PhD Update 15: Finding what works when
Hey there! Sorry this post is a bit late again: I've been unwell.
In the last post, I revisited my rainfall radar model, and shared how I had switched over to using .tfrecord
files to store my data, and the speed boost to training I got from doing that. I also took an initial look at applying contrastive learning to my rainfall radar problem. Finally, I looks a bit into dimensionality reduction algorithms - in short: use UMAP (paper).

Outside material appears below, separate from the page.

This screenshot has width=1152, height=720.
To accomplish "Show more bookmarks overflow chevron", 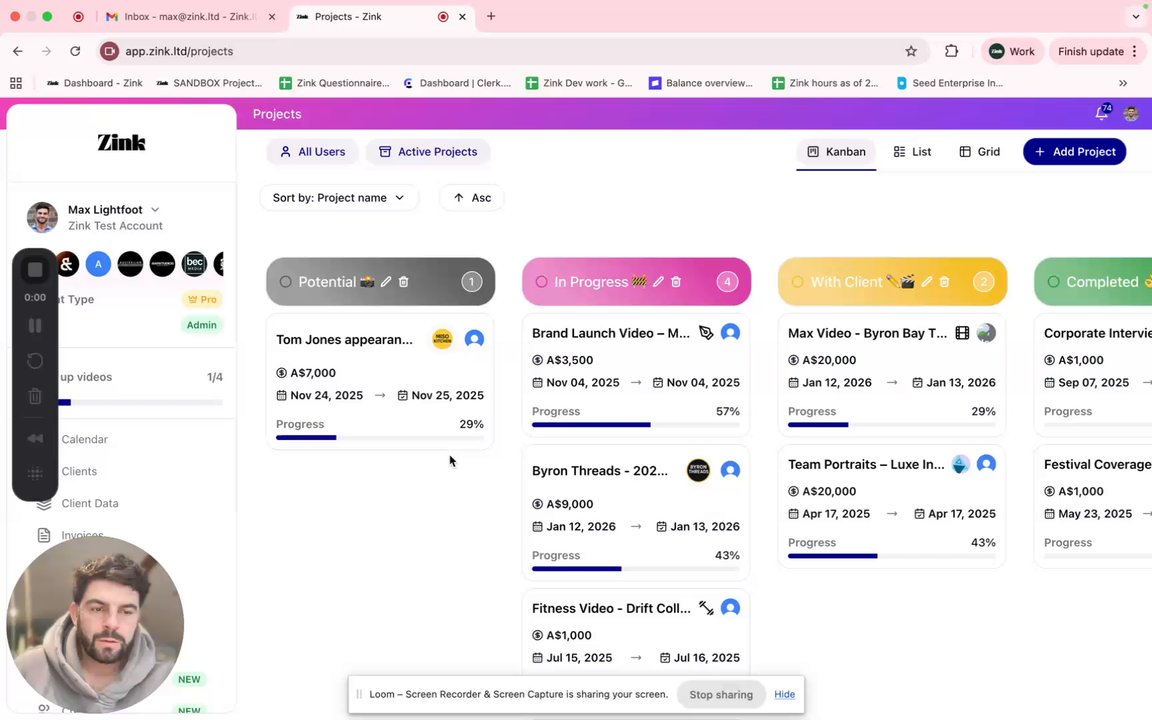I will tap(1123, 83).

Before we continue, here's the traditional list of previous posts:
- PhD Update 1: Directions
- PhD Update 2: The experiment, the data, and the supercomputers
- PhD Update 3: Simulating simulations with some success
- PhD Update 4: Ginormous Data
- PhD Update 5: Hyper optimisation and frustration
- PhD Update 6: The road ahead
- PhD Update 7: Just out of reach
- PhD Update 8: Eggs in Baskets
- PhD Update 9: Results?
- PhD Update 10: Sharing with the world
- PhD Update 11: Answers to our questions
- PhD Update 12: Is it enough?
- PhD Update 13: A half complete
- PhD Update 14: An old enemy
In addition, there's also an additional intermediate post about my PhD entitled "A snapshot into my PhD: Rainfall radar model debugging", which I posted since the last PhD update blog post. If you're interested in details of the process I go through stumbling around in the dark doing research on my PhD, do give it a read:
https://starbeamrainbowlabs.com/blog/article.php?article=posts/519-phd-snapshot.html
Since last time, I have been noodling around with the rainfall radar dataset and image segmentation models to see if I can find something that works. The results are mixed, but the reasons for this are somewhat subtle, so I'll explain those below.

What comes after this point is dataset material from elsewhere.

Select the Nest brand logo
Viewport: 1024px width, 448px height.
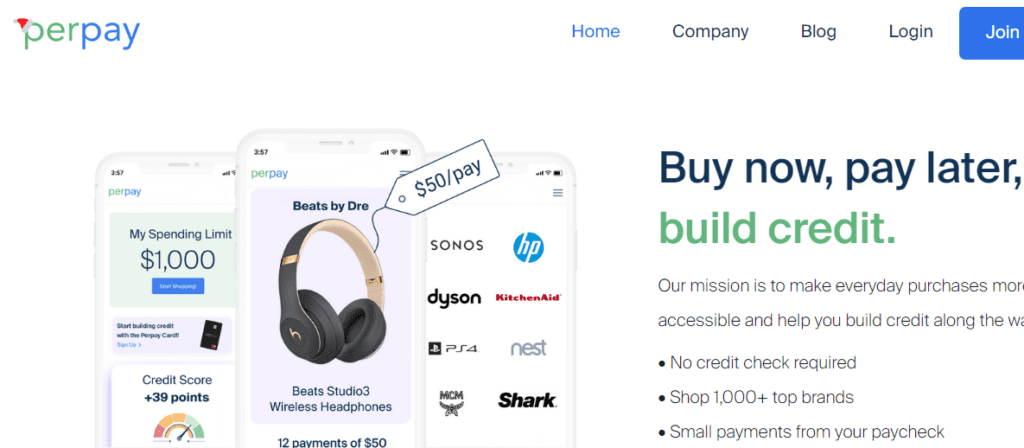coord(528,347)

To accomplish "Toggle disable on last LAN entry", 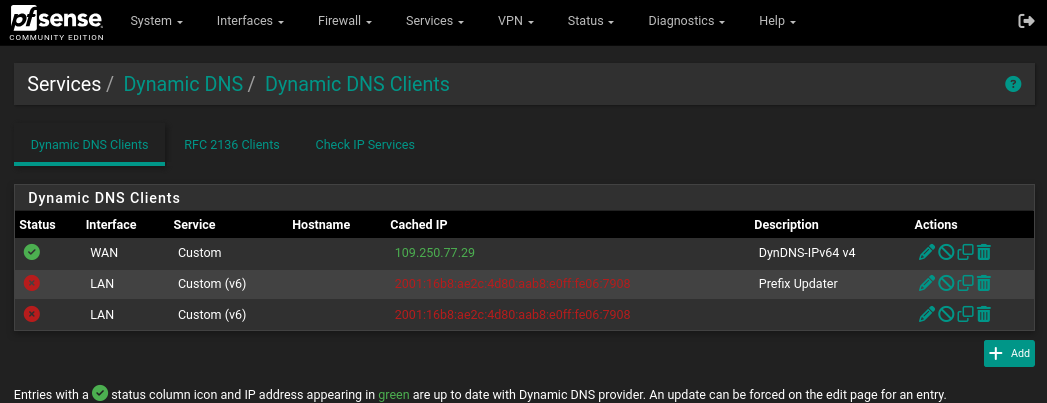I will pos(945,314).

Social media journal article
Last time I mentioned that I had written up my work with social media sentiment analysis models, but I had yet to finalise it to send to be published. This process is now completed, and it's currently under review! It's unlikely I'll have anything more to share on this for a good 3-6 months, but know that it's a process happening in the background. The journal I've submitted it to is Elsevier's Computers and Geosciences, though of course since it's under review I don't yet know if they will accept it or not.
Image segmentation, sort of
It doesn't feel like I've done much since last time, but looking back I've done a lot, so I'll summarise what I've been doing here. Essentially, the bulk of my work has been into different image segmentation models and strategies to see what works and what doesn't.
The specific difficulty here is that while I'm modelling my task of going from rainfall radar data (plus heightmap) to water depth in 2 dimensions as an image segmentation task, it's not exactly image segmentation, in that the output is significantly different in nature to the input I'm feeding the model, which complicates matters as this significantly increases the difficulty of the learning task I'm attempting to get the model to work on.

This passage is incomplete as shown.